J Card Fail. 2010 May;16(5):374-80. doi: 10.1016/j.cardfail.2010.01.001. Epub 2010 Mar 3.
Impaired renal function confers an adverse prognosis in patients with heart failure (HF). The aims of the present study were to identify factors associated with and predictive of impaired renal function and to assess the relationship between estimated glomerular filtration rate (eGFR) and all-cause mortality in outpatients with HF.

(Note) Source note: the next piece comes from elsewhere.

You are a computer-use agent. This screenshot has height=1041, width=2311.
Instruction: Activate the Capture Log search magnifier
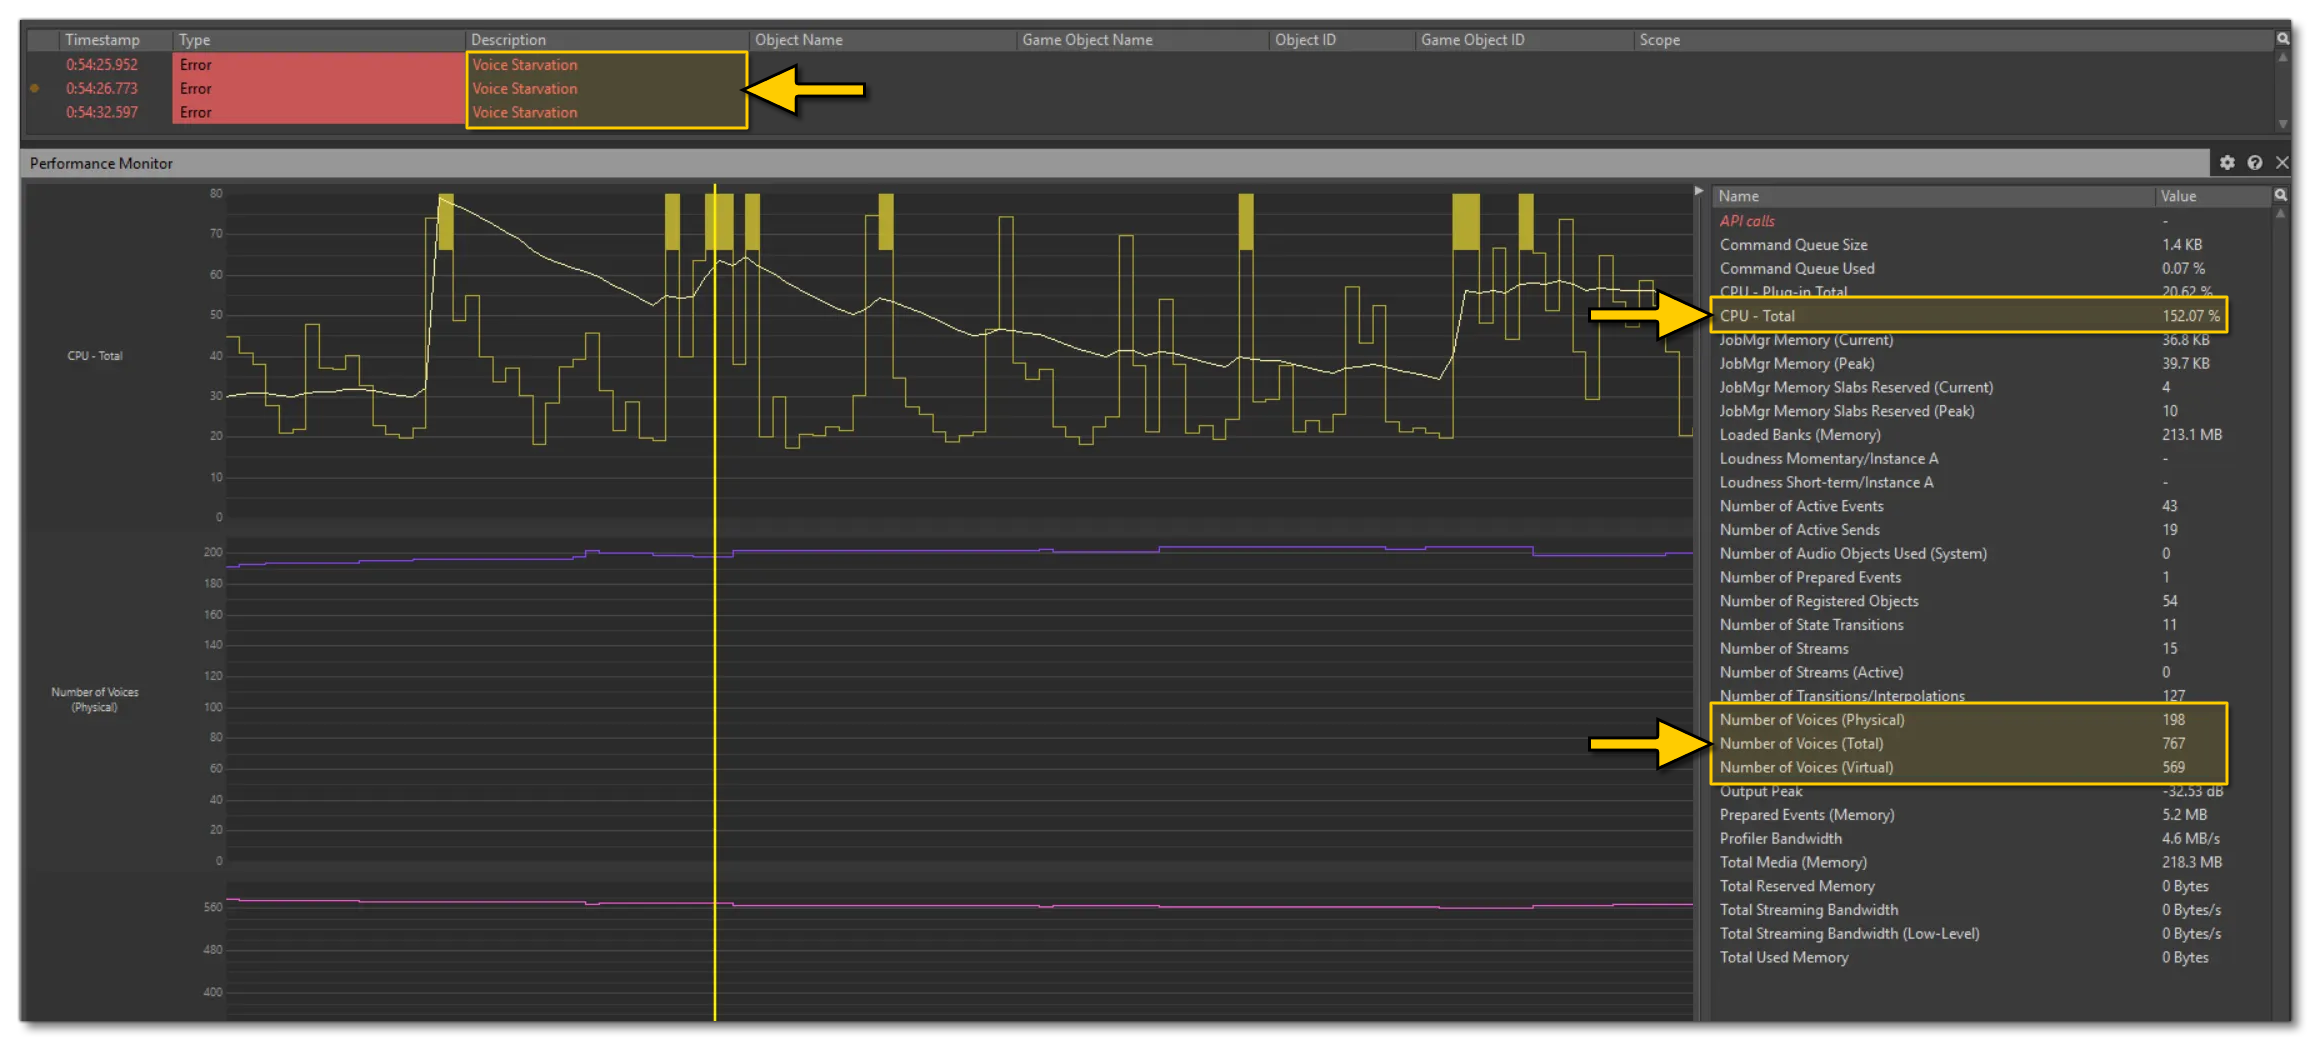click(x=2284, y=38)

Baseline data on 3605 patients (median age 73 years, 70.1% men) from 24 outpatient HF clinics in Norway were analyzed. Median follow-up time was 9 months. Renal dysfunction (eGFR < 60 mL/min) was present in 44.9%. The population was randomized into equal-sized model-building and validation samples to enhance model stability. eGFR was an independent predictor of all-cause mortality (HR 0.94 per 5 mL/min increase, P = .001). Use of spironolactone (P = .002), higher blood pressure (P < .001), and lower hemoglobin levels (P = .002) were predictors of impaired renal function. Increasing doses of loop diuretics were strongly associated with eGFR at baseline (P < .001), but only tended to predict worsening renal function during follow-up (P = .08).

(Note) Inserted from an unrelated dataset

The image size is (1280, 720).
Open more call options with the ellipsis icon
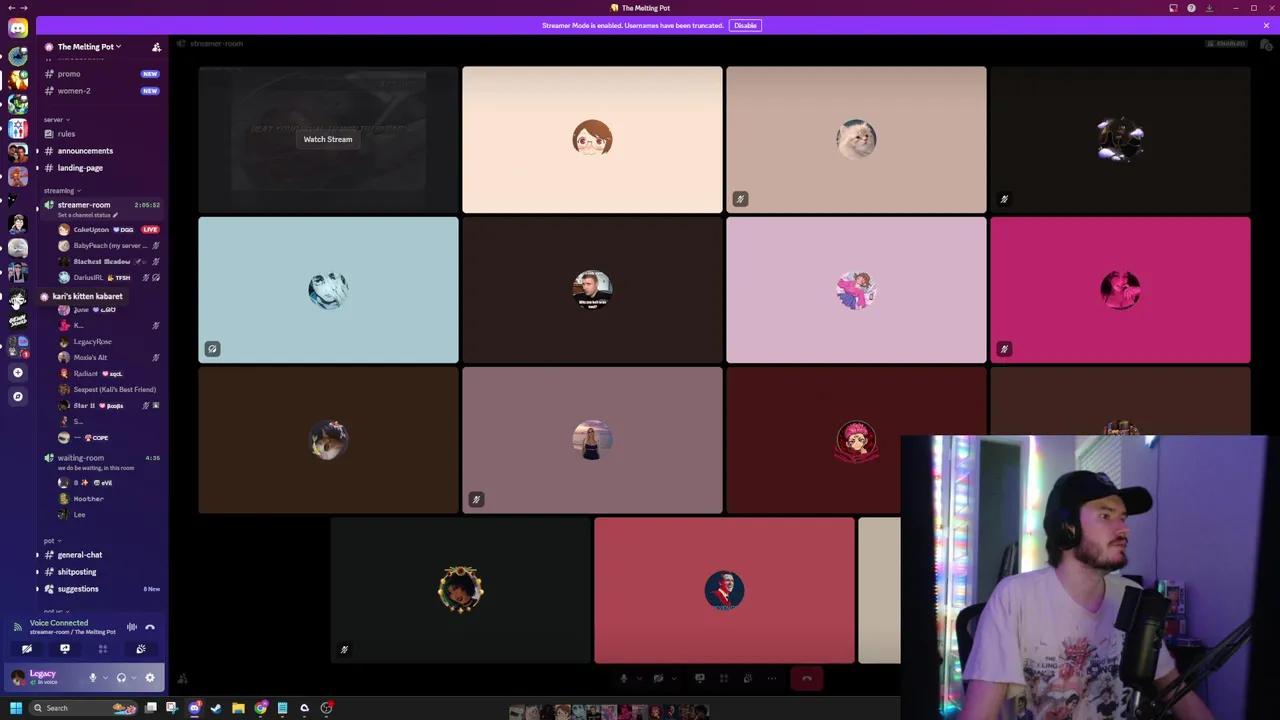[772, 678]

Clinically significant reduction in renal function was prevalent in outpatients with HF, and was a strong predictor of all-cause mortality. Use of loop diuretics and spironolactone should be carefully evaluated as these agents may adversely affect renal function.
肾功能受损会使心力衰竭(HF)患者的预后恶化。本研究的目的是确定与肾功能受损相关的因素和预测因素,并评估估算肾小球滤过率(eGFR)与门诊 HF 患者全因死亡率之间的关系。
对来自挪威 24 个门诊 HF 诊所的 3605 名患者(中位年龄 73 岁,70.1%为男性)的基线数据进行了分析。中位随访时间为 9 个月。肾功能障碍(eGFR < 60 mL/min)存在于 44.9%的患者中。人群被随机分为等大小的模型构建和验证样本,以增强模型稳定性。eGFR 是全因死亡率的独立预测因素(每增加 5 mL/min,HR 为 0.94,P =.001)。螺内酯的使用(P =.002)、较高的血压(P <.001)和较低的血红蛋白水平(P =.002)是肾功能受损的预测因素。在基线时,环利尿剂的剂量增加与 eGFR 强烈相关(P <.001),但仅在随访期间有趋势表明会恶化肾功能(P =.08)。
门诊 HF 患者中普遍存在明显的肾功能下降,是全因死亡率的强预测因素。应仔细评估环利尿剂和螺内酯的使用,因为这些药物可能会对肾功能产生不利影响。